For each device, the tool runs an encrypted trace and a decrypted trace (packet is treated as decrypted VPN traffic). You can run four different traces between the ingress and egress ports of the devices. Click the individual encrypt and decrypt options to enable or disable the trace.

When you run the trace, the tool executes the trace sequentially in the following order:

Encrypted trace of A.
Decrypted trace of B.
Encrypted trace of B.
Decrypted trace of A.

After the trace completes, you can view the output of the trace with the results of each module.

Note	You cannot run a decrypt trace for route-based (VTI-based) VPNs.

To run the Packet Tracer:

Click See Detailed Config to view the VPN interface name, VPN interface IP address, VTI interface name, and the VTI Interface IP address.
(Optional) Choose a protocol from the Protocol drop-down list. You can choose ICMP/8/0, TCP, or UDP.

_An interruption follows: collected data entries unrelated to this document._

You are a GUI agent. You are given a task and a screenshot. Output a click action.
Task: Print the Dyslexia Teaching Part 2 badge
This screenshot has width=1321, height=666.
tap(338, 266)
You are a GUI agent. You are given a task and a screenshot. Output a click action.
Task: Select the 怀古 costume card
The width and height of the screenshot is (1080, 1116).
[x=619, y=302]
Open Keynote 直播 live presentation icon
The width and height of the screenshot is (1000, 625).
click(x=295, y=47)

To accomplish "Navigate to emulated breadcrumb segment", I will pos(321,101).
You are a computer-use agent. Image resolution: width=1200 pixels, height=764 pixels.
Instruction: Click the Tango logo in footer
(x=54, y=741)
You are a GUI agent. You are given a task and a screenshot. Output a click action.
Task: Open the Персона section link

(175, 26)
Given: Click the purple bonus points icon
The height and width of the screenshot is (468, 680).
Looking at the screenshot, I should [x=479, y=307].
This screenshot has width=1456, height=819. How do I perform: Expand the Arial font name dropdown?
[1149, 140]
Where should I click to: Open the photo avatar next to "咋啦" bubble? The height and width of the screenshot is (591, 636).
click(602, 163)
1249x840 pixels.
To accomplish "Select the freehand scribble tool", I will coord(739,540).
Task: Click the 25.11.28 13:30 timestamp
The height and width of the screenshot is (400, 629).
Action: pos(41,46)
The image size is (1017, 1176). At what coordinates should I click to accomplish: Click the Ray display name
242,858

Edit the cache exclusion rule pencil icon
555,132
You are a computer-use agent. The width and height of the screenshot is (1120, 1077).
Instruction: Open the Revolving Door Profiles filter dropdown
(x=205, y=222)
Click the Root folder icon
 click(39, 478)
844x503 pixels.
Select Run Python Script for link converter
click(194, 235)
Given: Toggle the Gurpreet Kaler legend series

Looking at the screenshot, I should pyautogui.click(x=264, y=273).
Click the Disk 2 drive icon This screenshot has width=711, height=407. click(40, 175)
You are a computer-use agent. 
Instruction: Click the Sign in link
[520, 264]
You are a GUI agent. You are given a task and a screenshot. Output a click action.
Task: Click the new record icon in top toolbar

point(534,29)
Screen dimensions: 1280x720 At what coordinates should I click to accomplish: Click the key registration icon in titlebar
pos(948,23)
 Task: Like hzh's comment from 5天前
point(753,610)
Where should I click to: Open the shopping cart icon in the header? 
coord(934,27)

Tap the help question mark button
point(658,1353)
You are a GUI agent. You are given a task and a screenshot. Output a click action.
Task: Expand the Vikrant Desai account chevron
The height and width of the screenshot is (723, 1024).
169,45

ICMP/8/0 is the default option. If you choose ICMP/8/0, 8 indicates the ICMP type as Echo Request and 0 indicates the ICMP code. If you choose TCP or UDP, choose the destination port from the Destination Port drop-down list. The range is from 0 to 65535.
Choose the ingress interface for both the devices on which to trace the packet from the Ingress Interface drop-down lists.
Enter an IP address from the same subnet as the ingress interface in the Protected Network IP Address fields.
Click Trace Now.

After you initiate the trace, you can view if the trace is successful or not for each module. If the tunnel is down, the path appears in red. If the tunnel is up, the path appears in green. If a tunnel is down, click Re-trace to run the tool again. For a crypto-map based VPN, when the tunnel is inactive with no interesting traffic, the initial trace can be red. Click Re-trace to run the trace again.

Extranet Nodes: You can initiate a packet trace for VPN tunnels with one node as an extranet. For an extranet node, you cannot choose the ingress interface. The remaining steps for the packet trace are the same. You can’t run trace on the extranet side.

For example, if Node A is a managed threat defense and Node B is an extranet:

Configure the ingress interface for node A.
Configure the protected network for Node A and B.
Click Trace Now. The traces appear for Node A and not for Node B.